• [CONSIGNES]:
1. D'après la critique du film À couteaux tirés, quel anniversaire Harlan Thrombey célèbre-t-il le jour de sa mort ?
2. Recopiez à l'identique le passage de la critique du film À couteaux tirés situé entre « Dans ce farfelu » et « vers la vérité? », ces deux bornes comprises.

═══ EXTRAIT DE PAGE ═══

Critique rédigée en décembre 2019
Après un Star Wars VIII un brin oubliable mais honorable, le mal-aimé Rian Johnson met sur les rails en 2018 le projet d'un thriller à énigme, puisant son inspiration entre Ian Fleming, Agatha Christie et la comédie noire. À vue de nez, il semblait vouloir nous servir une production Kenneth Branagh-like proche du Crime de l'Orient Express (2017), avec pour fin de trouver un nouveau rôle à la hauteur pour Chris Evans et Daniel Craig, suite à la fin respective d'Avengers et de James Bond.
Dans ce farfelu huis clos prenant une surprenante tournure dans sa seconde partie, nous suivons une l'enquête menée par Benoît Blanc (Daniel Craig) suite au suicide apparent de l'auteur Harlan Thrombey (Christopher Plummer), survenu le jour de son 85ème anniversaire. Linda (Jamie Lee Curtis), fille du disparu, recrute le détective à enquêter au sein de l'immense manoir familial, suivant la réunion au grand complet de la famille Thrombey pour étudier minutieusement les circonstances du décès. Après nombre d'interrogatoires alternants entre déductions et révélations, Marta (Ana de Armas), infirmière du feu écrivain, devient la principale source de soupçon.
Comment Blanc réussira-t-il à dissocier l'avocat du diable de la clé vers la vérité?
À couteaux tirés (Knives Out dans sa version originale) remet sur pied le genre littéraire de l'enquête à huis clos sur grand écran, enquête remarquablement montée et mise en scène par Rian Jonhson, cinéaste confirmé trouvant enfin un scénario à son aise conséquemment de l'accueil critique mitigé de Looper (2012) et de SW VIII (2017).
Chaque personnage trouve sa place dans le fil de l'intrigue comme pièce dans le puzzle. Johnson n'octroie aucune délicatesse à la peinture du milieu bourgeois américain classique, et chaque comédien trouve son mot à dire dans l'enquête
(à l'exception du personnage de Jamie Lee Curtis, finalement peu exploité jusqu'à son final).
Le spectateur ne sait même plus où donner de la tête face à ce jeu de famille très malin réinvestissant les codes classiques du huis clos pour les additionner à une construction scénaristique astucieuse. Effectivement, il est toujours dans le doute du bon déroulement des choses, les dires d'une séquence étant souvent contredits par celle qui suit par la venue de nouvelles pistes. De fil en aiguille, on finit par découvrir de manière ordonnée le déroulement de la soirée.

═══ DONNÉES FOURNIES ═══

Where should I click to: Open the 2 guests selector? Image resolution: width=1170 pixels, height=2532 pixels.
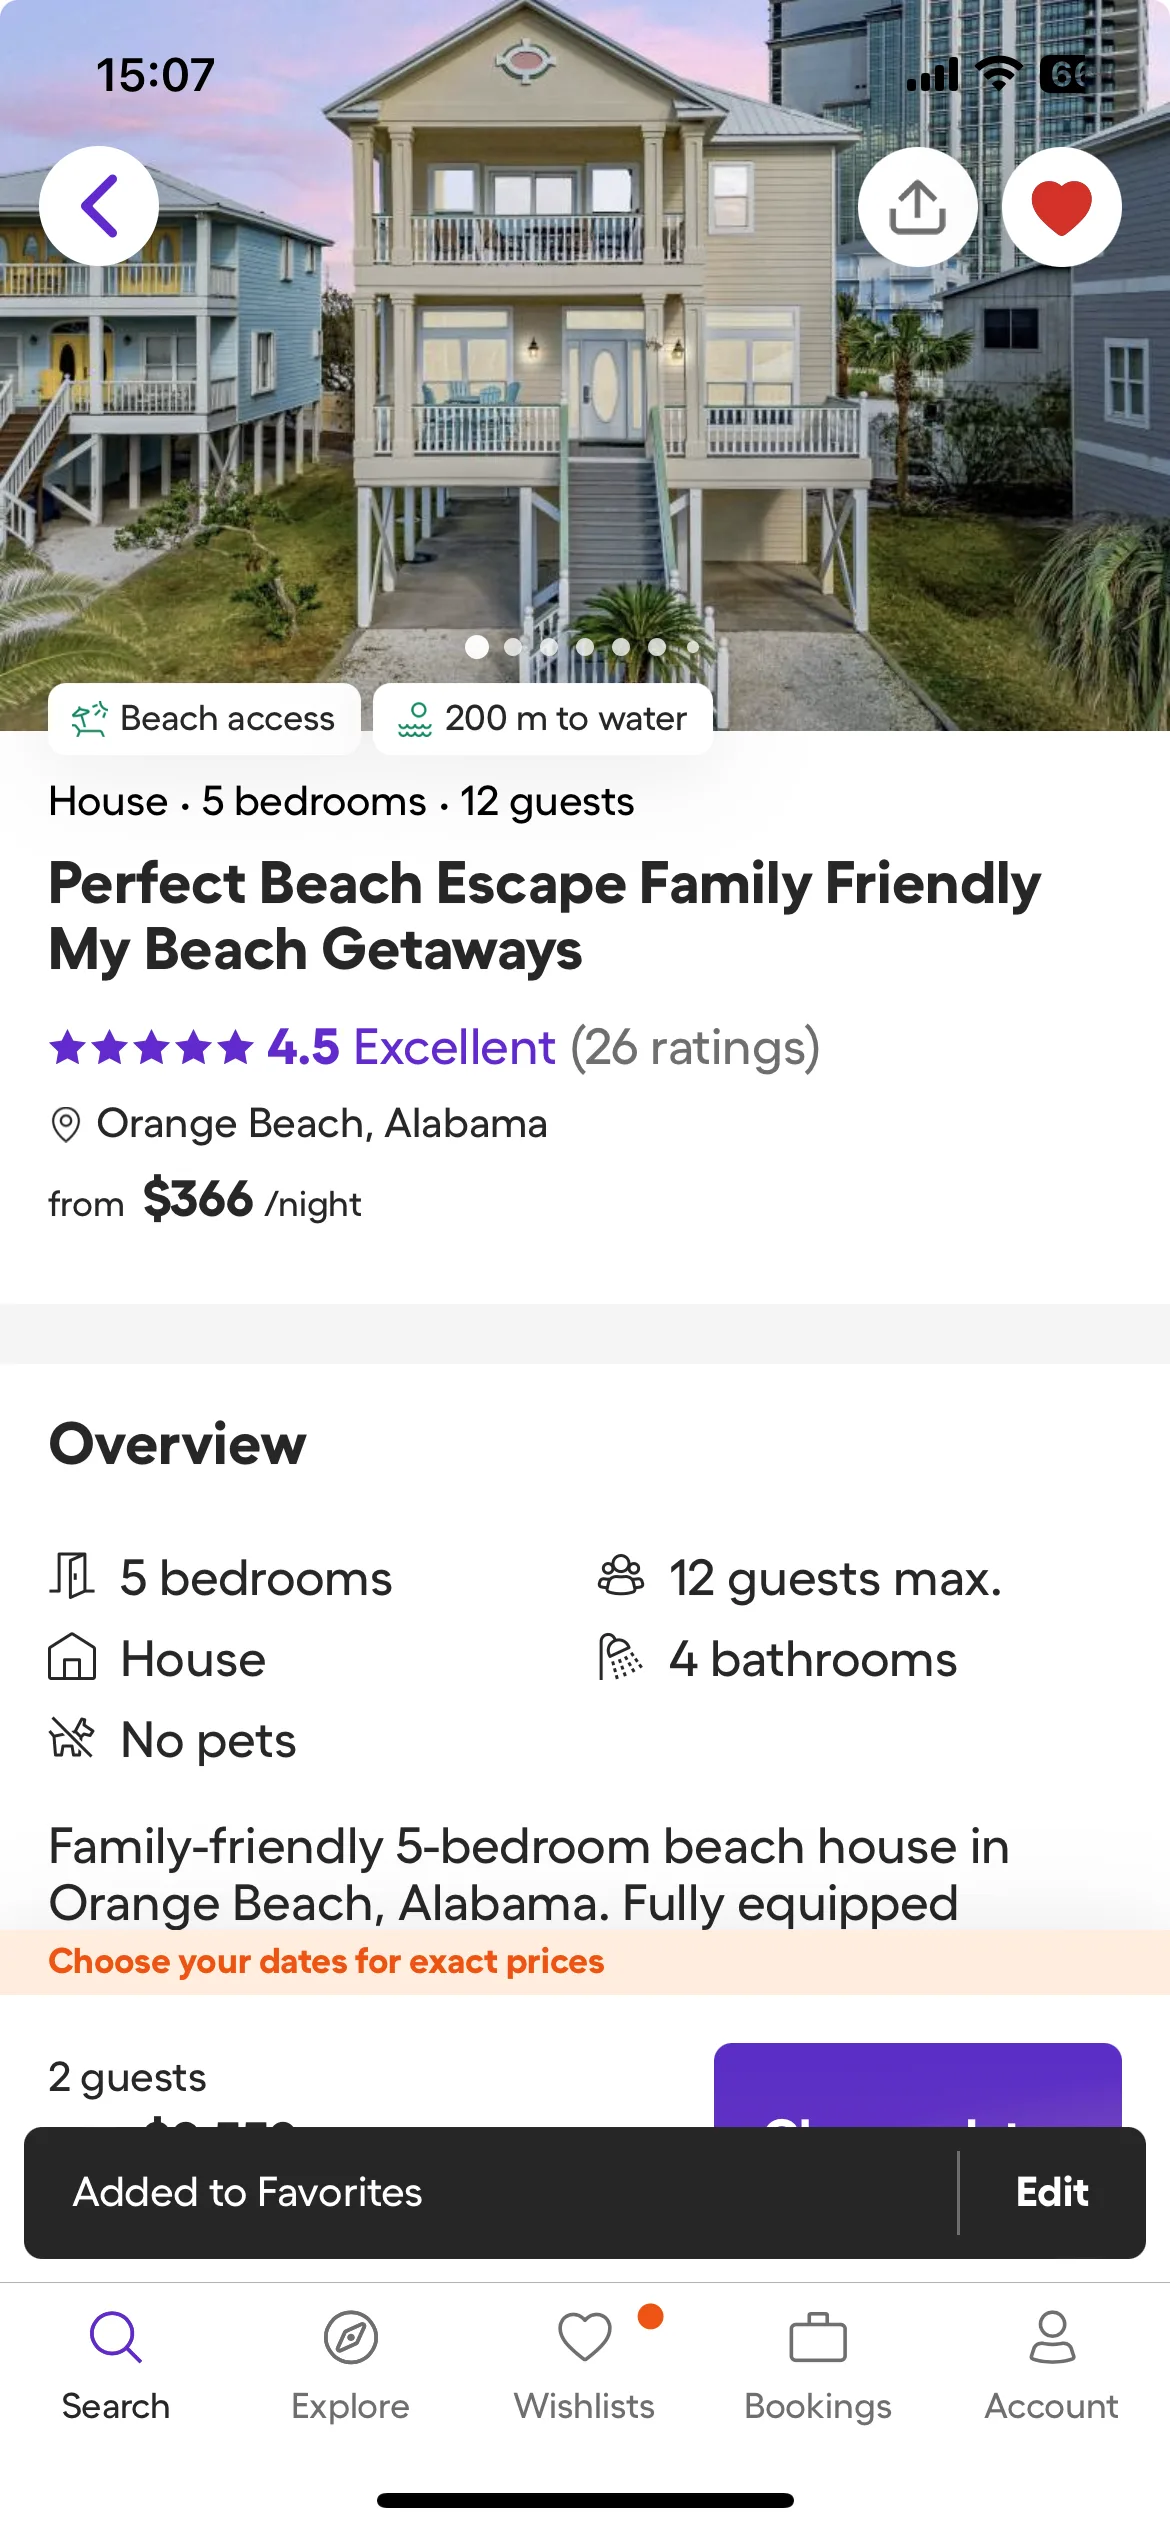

═══
═══ DONNÉES FOURNIES ═══

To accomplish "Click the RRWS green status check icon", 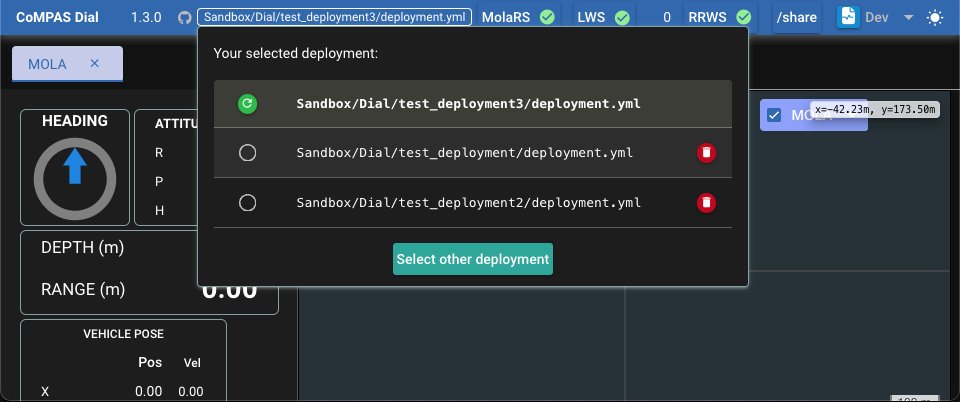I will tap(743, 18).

═══

• [RÉSULTATS PAR TÂCHE]:
1. Il célèbre son 85e anniversaire.

2.
Dans ce farfelu huis clos prenant une surprenante tournure dans sa seconde partie, nous suivons une l'enquête menée par Benoît Blanc (Daniel Craig) suite au suicide apparent de l'auteur Harlan Thrombey (Christopher Plummer), survenu le jour de son 85ème anniversaire. Linda (Jamie Lee Curtis), fille du disparu, recrute le détective à enquêter au sein de l'immense manoir familial, suivant la réunion au grand complet de la famille Thrombey pour étudier minutieusement les circonstances du décès. Après nombre d'interrogatoires alternants entre déductions et révélations, Marta (Ana de Armas), infirmière du feu écrivain, devient la principale source de soupçon.
Comment Blanc réussira-t-il à dissocier l'avocat du diable de la clé vers la vérité?